Speaking of cruiser gallery...Gil? Call in sick one night and get it back up on the board!! [-o&lt; :tellme: kidding, kidding (make it a personal day)


----------



## Deputydog522 (Oct 7, 2002)

So is a seperate application over there or do you apply to Babson College. Are they armed Officers over at Olin College?


----------



## j809 (Jul 5, 2002)

No, they are all Babson College Police Officers and everything is done through Babson. You could be assigned at Olin one or two days a week. Olin is behind Babson, same campus. They are not armed at this time.


----------



## fscpd903 (Jun 6, 2003)

Are they academy trained Officers?

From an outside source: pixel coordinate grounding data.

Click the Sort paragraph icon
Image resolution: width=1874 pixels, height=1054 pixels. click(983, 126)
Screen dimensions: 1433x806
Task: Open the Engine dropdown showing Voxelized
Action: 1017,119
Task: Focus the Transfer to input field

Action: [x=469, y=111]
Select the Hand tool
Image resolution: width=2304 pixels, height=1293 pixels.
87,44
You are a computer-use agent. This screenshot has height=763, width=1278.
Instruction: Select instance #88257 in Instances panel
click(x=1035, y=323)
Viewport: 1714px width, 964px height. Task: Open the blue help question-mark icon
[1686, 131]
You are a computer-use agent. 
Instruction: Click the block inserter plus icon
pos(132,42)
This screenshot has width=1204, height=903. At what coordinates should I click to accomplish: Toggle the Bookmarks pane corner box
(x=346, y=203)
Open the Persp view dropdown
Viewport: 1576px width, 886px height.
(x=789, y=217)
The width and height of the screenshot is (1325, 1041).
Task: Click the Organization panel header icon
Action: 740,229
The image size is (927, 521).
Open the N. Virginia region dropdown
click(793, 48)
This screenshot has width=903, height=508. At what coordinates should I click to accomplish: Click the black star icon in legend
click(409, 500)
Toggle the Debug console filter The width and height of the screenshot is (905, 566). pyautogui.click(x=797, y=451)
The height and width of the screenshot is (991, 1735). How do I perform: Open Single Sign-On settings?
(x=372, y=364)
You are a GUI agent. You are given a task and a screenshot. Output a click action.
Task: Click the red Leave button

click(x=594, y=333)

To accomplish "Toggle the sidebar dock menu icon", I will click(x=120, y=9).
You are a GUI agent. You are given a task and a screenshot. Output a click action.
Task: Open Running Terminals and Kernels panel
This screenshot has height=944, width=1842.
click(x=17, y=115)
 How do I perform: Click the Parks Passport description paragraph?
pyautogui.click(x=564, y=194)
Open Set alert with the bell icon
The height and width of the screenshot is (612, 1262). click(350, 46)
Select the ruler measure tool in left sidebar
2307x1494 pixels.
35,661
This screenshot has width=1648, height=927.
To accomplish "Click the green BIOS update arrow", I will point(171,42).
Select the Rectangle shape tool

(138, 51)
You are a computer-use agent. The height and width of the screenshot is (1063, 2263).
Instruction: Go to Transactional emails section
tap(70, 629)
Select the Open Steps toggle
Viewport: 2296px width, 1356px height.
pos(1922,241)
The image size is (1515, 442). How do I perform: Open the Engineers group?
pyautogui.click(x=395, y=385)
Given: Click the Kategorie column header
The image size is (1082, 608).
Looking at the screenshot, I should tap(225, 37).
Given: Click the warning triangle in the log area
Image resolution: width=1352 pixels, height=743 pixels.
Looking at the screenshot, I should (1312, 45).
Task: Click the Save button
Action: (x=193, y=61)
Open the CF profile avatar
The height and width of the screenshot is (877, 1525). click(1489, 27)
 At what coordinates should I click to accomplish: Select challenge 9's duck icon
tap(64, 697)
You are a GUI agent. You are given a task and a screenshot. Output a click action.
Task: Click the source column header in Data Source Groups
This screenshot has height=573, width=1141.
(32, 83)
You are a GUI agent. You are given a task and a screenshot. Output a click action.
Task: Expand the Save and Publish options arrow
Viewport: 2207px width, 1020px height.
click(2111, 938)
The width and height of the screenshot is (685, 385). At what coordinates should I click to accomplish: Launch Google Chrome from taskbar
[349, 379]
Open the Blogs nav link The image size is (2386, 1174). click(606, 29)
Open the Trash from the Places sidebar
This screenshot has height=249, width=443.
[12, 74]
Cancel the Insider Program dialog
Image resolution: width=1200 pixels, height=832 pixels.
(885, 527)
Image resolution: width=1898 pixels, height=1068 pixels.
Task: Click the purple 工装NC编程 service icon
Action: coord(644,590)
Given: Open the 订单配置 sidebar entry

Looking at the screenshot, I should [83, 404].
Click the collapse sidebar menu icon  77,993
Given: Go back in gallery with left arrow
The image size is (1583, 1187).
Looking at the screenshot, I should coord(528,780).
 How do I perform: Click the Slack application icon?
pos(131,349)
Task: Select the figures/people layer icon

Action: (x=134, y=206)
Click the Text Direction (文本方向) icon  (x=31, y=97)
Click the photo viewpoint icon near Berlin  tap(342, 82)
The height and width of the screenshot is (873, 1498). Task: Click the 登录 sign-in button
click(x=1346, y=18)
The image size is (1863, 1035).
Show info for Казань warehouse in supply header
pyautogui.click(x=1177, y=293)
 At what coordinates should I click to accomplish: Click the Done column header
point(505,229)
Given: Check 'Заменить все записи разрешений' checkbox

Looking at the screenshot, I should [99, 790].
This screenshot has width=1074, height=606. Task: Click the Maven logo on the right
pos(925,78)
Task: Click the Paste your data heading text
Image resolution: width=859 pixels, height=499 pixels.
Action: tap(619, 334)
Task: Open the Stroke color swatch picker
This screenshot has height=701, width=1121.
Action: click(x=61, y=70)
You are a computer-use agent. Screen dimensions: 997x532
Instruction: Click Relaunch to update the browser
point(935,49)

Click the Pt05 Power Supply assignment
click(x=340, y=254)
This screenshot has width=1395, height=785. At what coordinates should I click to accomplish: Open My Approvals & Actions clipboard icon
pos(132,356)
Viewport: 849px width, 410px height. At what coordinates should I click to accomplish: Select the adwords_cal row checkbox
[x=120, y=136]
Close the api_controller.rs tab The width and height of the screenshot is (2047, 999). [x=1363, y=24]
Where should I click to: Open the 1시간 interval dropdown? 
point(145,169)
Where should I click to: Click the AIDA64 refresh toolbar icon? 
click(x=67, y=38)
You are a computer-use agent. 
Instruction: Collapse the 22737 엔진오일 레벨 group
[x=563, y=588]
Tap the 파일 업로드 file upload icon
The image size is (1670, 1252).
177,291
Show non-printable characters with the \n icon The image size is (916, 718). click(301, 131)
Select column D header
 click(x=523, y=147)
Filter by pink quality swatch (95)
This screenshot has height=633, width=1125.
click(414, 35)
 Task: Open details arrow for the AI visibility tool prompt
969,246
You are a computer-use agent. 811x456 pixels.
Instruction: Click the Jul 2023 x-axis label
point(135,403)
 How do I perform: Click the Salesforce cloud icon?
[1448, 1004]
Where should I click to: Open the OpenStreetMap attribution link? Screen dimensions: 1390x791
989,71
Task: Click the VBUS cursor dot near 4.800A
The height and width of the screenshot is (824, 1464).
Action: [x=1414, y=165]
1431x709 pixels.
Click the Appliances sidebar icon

And are they actual Babson Officers, or a completely seperate organization??? I assume they don't carry, is this true??


----------



## fscpd907 (Jun 5, 2003)

fscpd903


I believe Olin College is patroled by Babson Officers that are assigned to the Olin sector of Babson College :?: I could be wrong.


----------



## fscpd903 (Jun 6, 2003)

I'll have to take a look at this cruiser.... Does it say Olin College on it or Babson?? What about the unifroms and patch, the same??? t: Why am I posting this instead of asking you in person since we work the same shift at the same place? :idea: :F:


----------



## fscpd907 (Jun 5, 2003)

fscpd903


The cruiser says Olin College Police and the Officers wear Babson College Police uniforms. 

#907


----------



## fscpd903 (Jun 6, 2003)

Thanks for the info.... Are they hiring??? 8O


----------



## fscpd907 (Jun 5, 2003)

fscpd903,


Yes 1 FT Officer and 1 PT Officer.

#907


----------



## mpd61 (Aug 7, 2002)

#907 & #903,

O.K. you guys are scaring me
:shock:


----------



## SSPO#11 (Jan 11, 2003)

those two guys are on the same shift sitting right next to each other......talking back and forth. PATHETIC!!!!


----------



## tomahawk (May 1, 2002)

Since we have successfully discussed OPD in-depth, we will let the blabber continue elsewhere...

-Mike


----------